* _DATA EXTRACTS_:
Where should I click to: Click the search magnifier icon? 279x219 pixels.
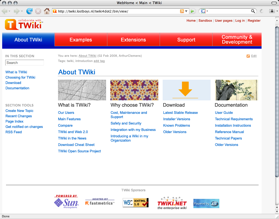[x=253, y=11]
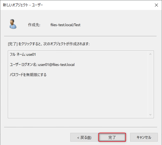The height and width of the screenshot is (145, 162).
Task: Click the blank area left of 戻る button
Action: (x=36, y=137)
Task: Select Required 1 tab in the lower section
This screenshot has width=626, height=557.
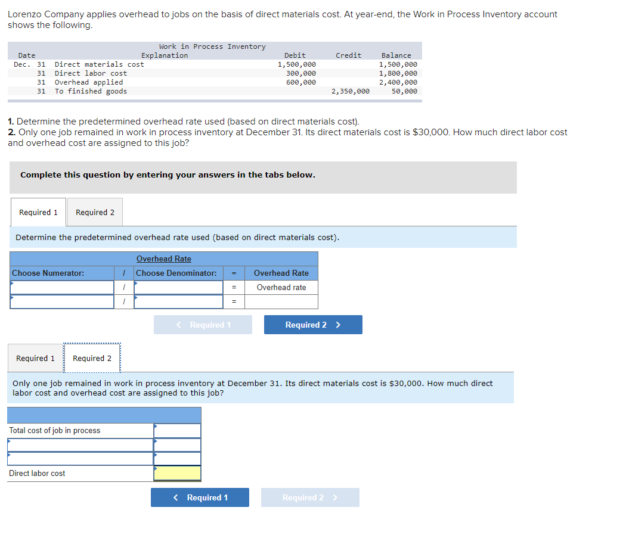Action: 35,358
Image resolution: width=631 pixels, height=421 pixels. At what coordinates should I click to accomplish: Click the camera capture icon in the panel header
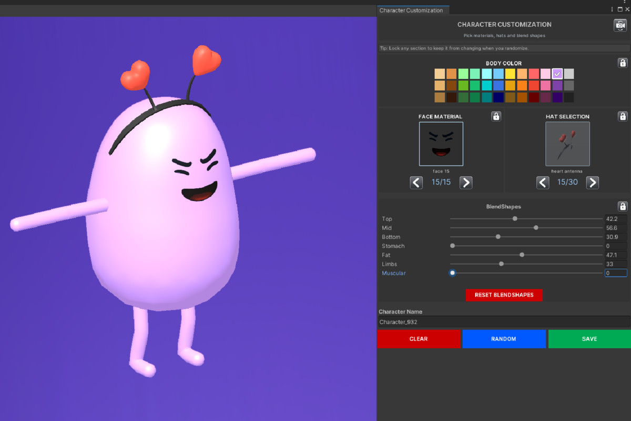point(620,24)
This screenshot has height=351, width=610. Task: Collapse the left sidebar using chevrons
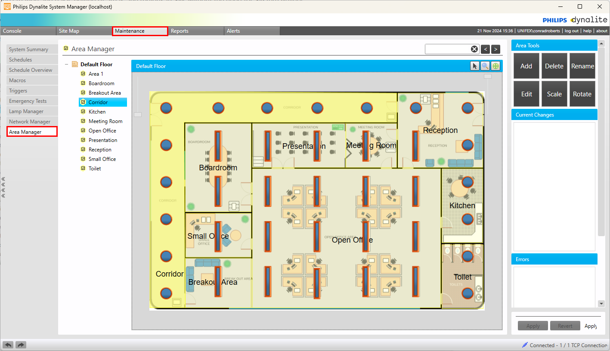3,187
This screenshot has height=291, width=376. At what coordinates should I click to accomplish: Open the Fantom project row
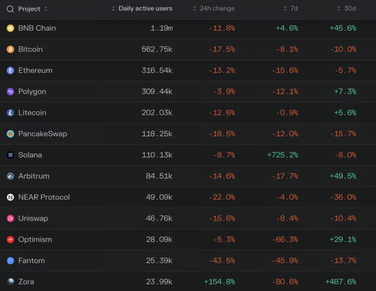pyautogui.click(x=31, y=261)
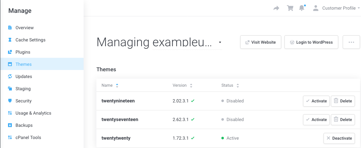Open the shopping cart icon
This screenshot has width=361, height=148.
click(x=290, y=8)
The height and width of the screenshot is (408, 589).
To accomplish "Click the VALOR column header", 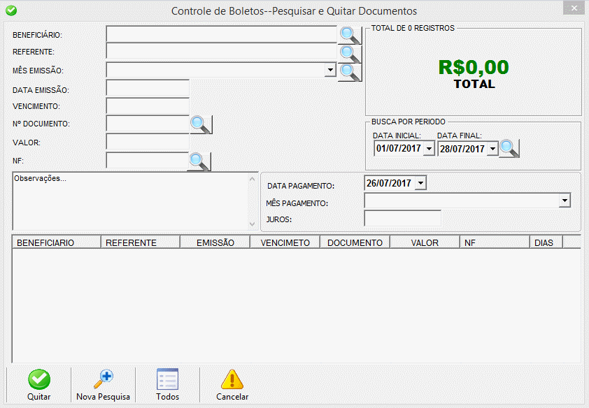I will tap(425, 242).
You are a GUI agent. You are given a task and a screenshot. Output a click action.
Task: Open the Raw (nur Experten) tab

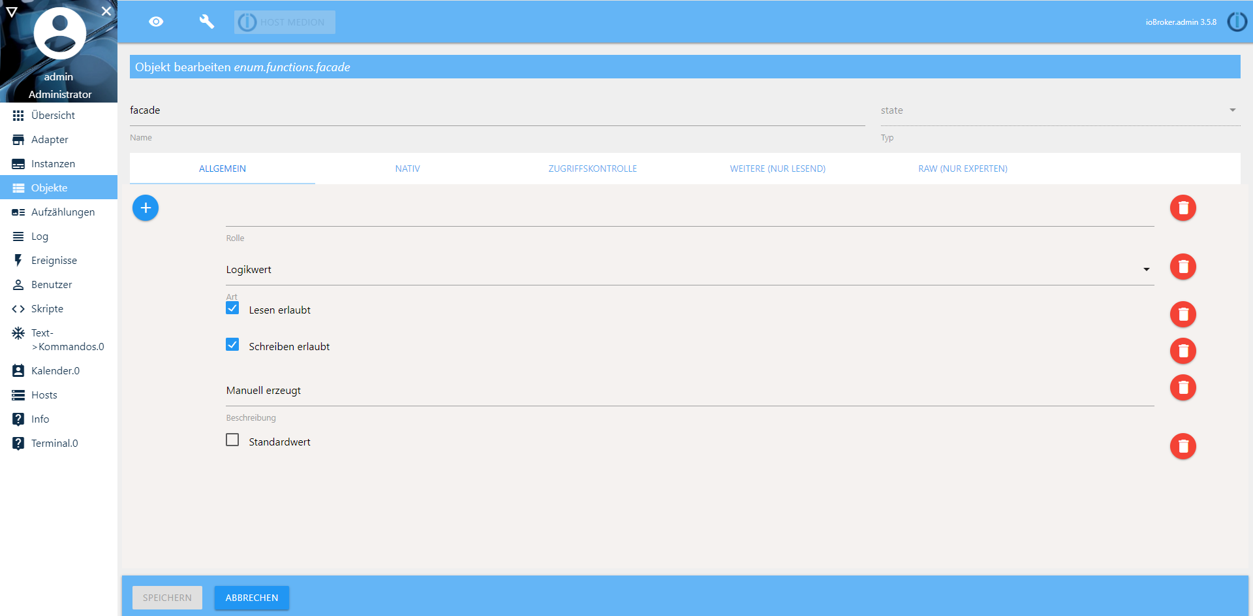(x=963, y=169)
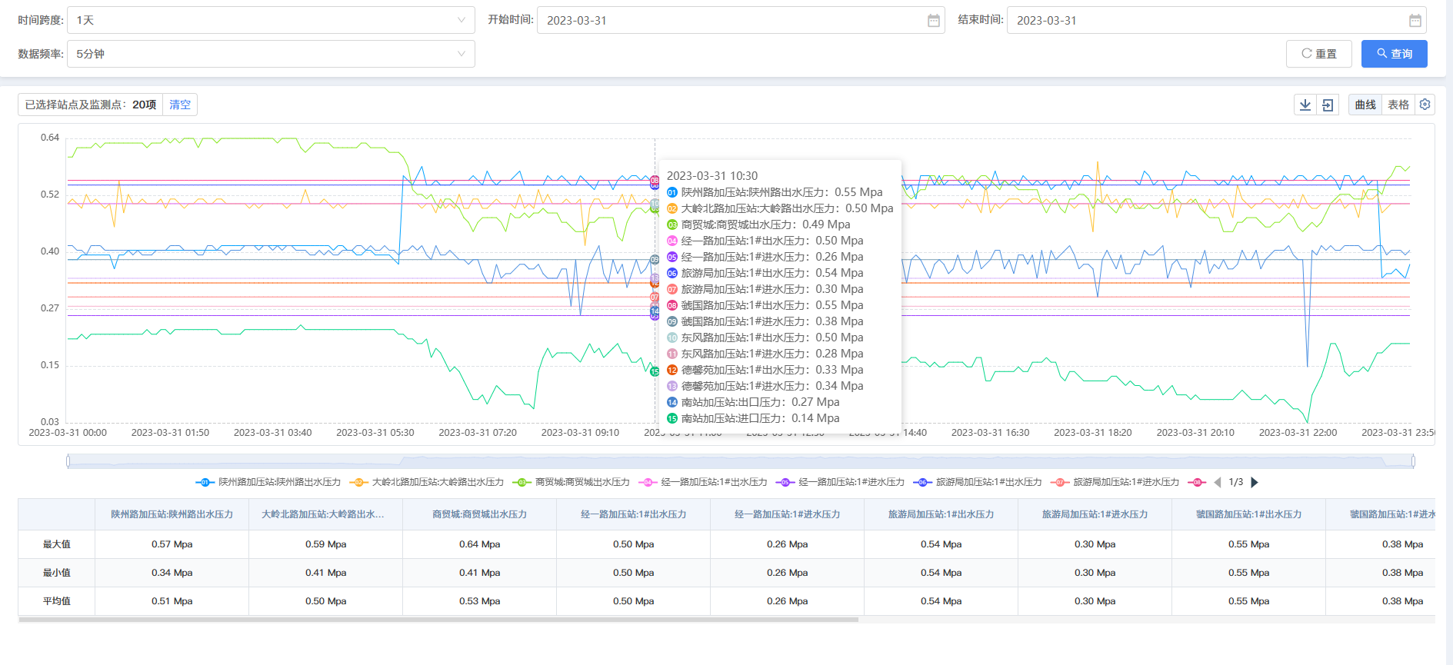This screenshot has width=1453, height=665.
Task: Expand the 数据频率 dropdown
Action: coord(271,54)
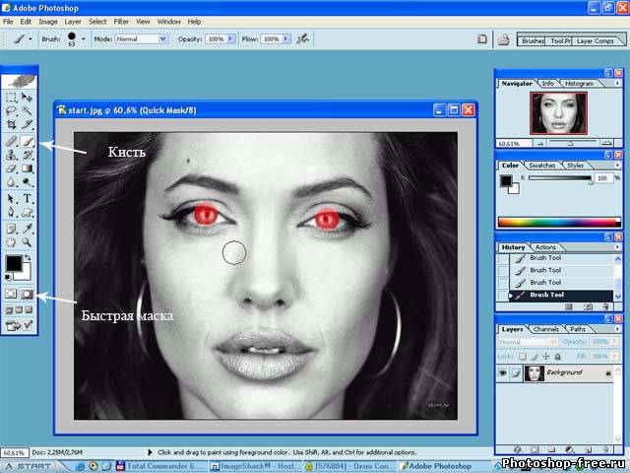Click the Navigator preview thumbnail

click(x=558, y=113)
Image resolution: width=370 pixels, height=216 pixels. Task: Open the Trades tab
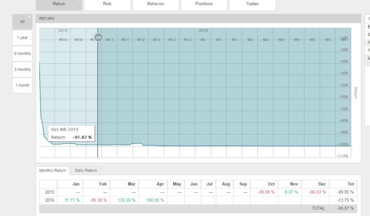coord(252,4)
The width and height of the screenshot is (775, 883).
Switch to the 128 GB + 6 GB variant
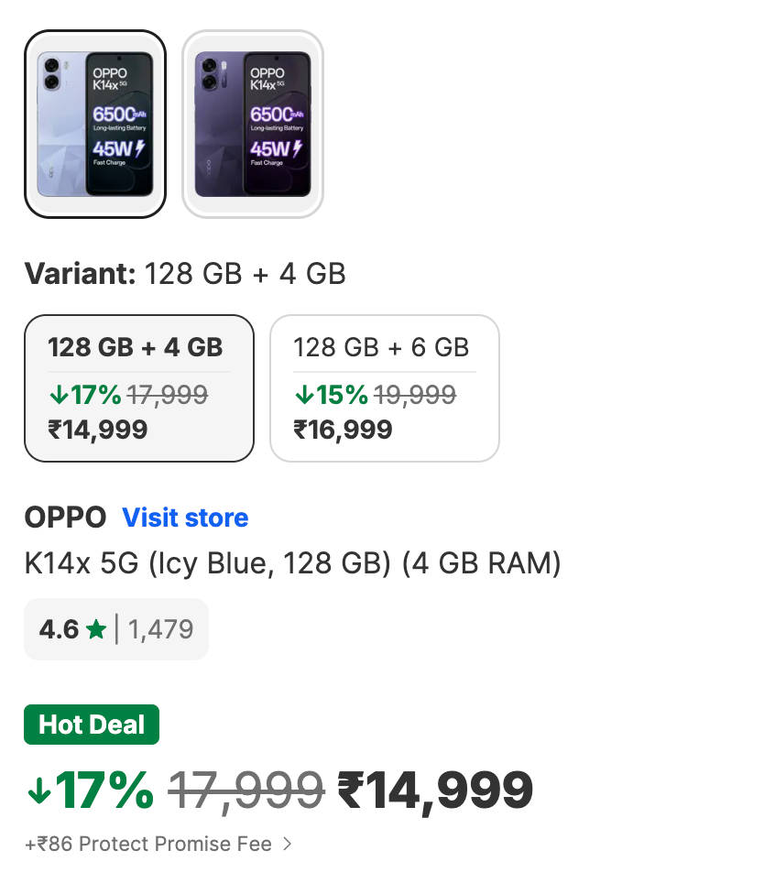coord(384,388)
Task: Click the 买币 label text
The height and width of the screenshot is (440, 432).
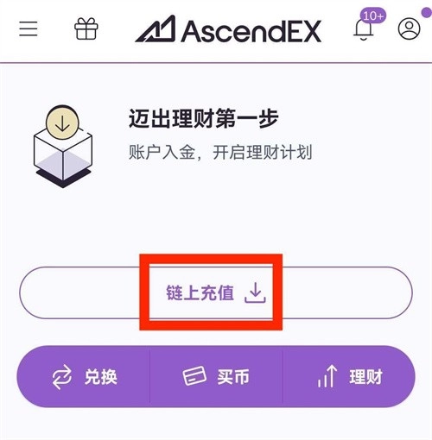Action: tap(233, 377)
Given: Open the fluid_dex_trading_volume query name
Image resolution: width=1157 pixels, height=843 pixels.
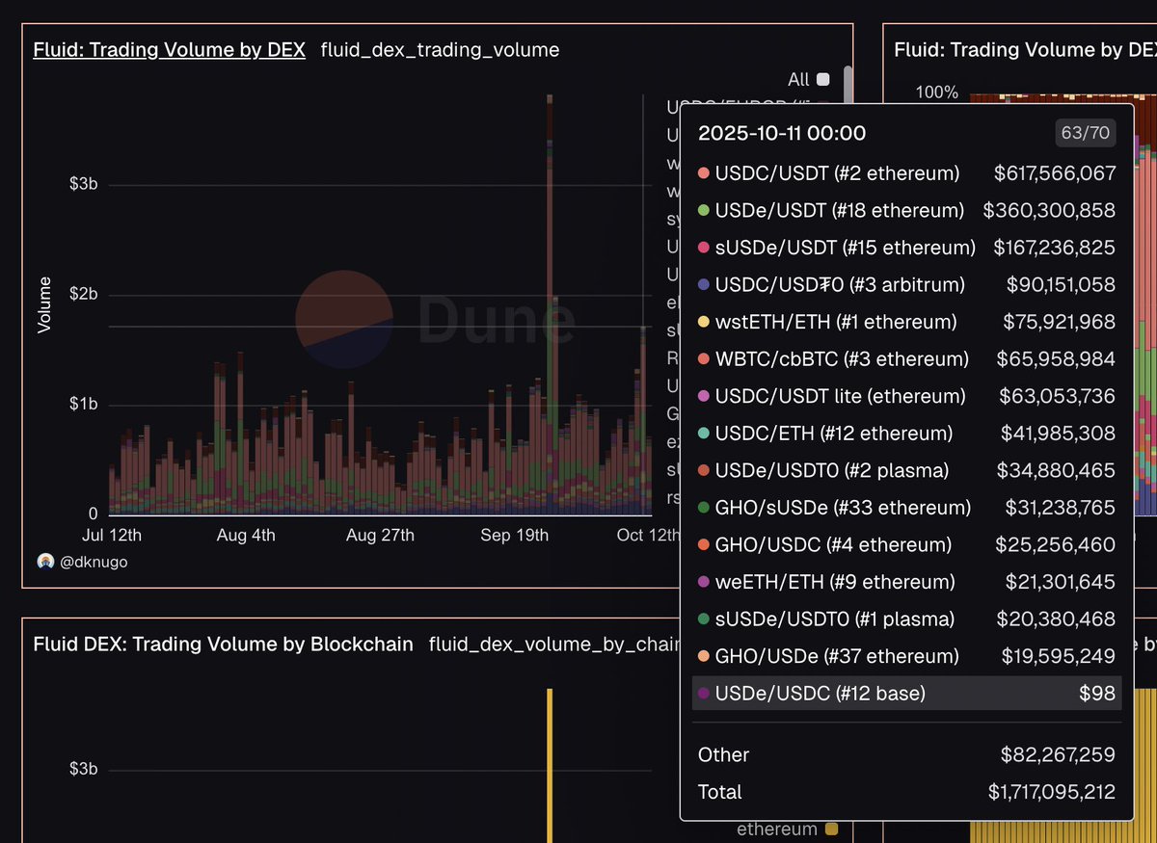Looking at the screenshot, I should coord(440,50).
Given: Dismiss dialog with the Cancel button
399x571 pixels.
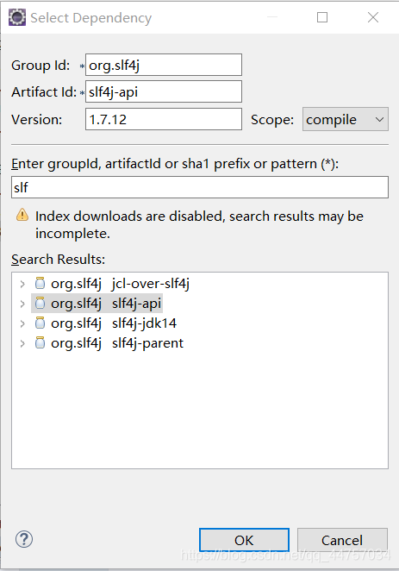Looking at the screenshot, I should (x=342, y=540).
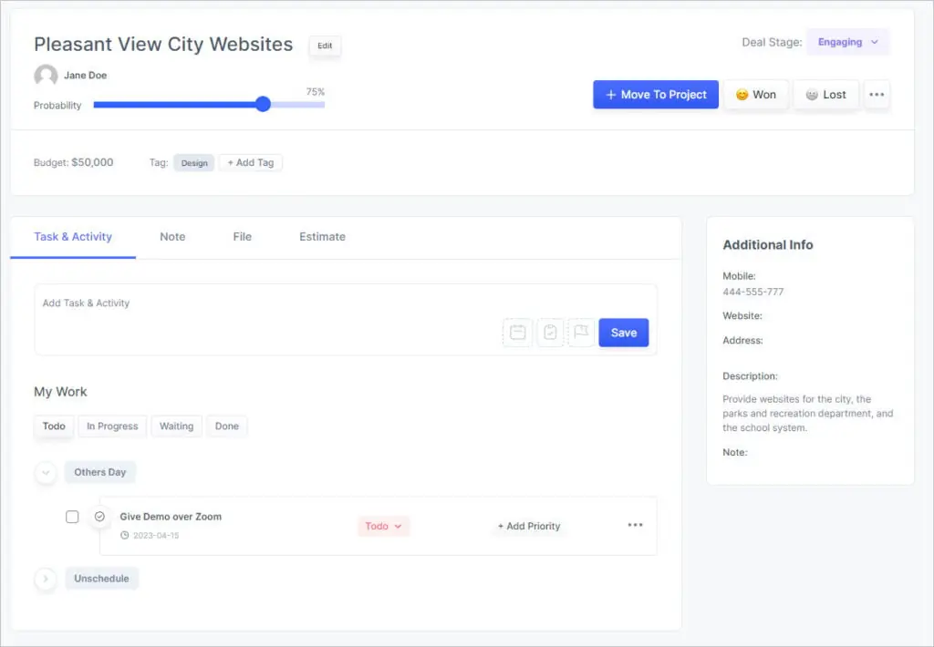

* _TO DO_: Copy, exactly and exclusively, the lines beginning with the one that contains "Task: Open the Raw (nur Experten) tab" and ending with the last line of the listing; pictures are to be omitted.

* _THE COMPLETED TASK_:
Task: Open the Raw (nur Experten) tab

(x=963, y=169)
This screenshot has width=1453, height=665.
Task: Expand the 数据频率 dropdown
Action: coord(271,54)
Click the Navigator preview thumbnail

click(x=558, y=113)
Image resolution: width=370 pixels, height=216 pixels. Task: Open the Trades tab
coord(252,4)
The width and height of the screenshot is (775, 883).
Switch to the 128 GB + 6 GB variant
coord(384,388)
Task: Click the 买币 label text
The height and width of the screenshot is (440, 432).
Action: tap(233, 377)
Given: Open the fluid_dex_trading_volume query name
Image resolution: width=1157 pixels, height=843 pixels.
Looking at the screenshot, I should coord(440,50).
Given: Dismiss dialog with the Cancel button
399x571 pixels.
Looking at the screenshot, I should (x=342, y=540).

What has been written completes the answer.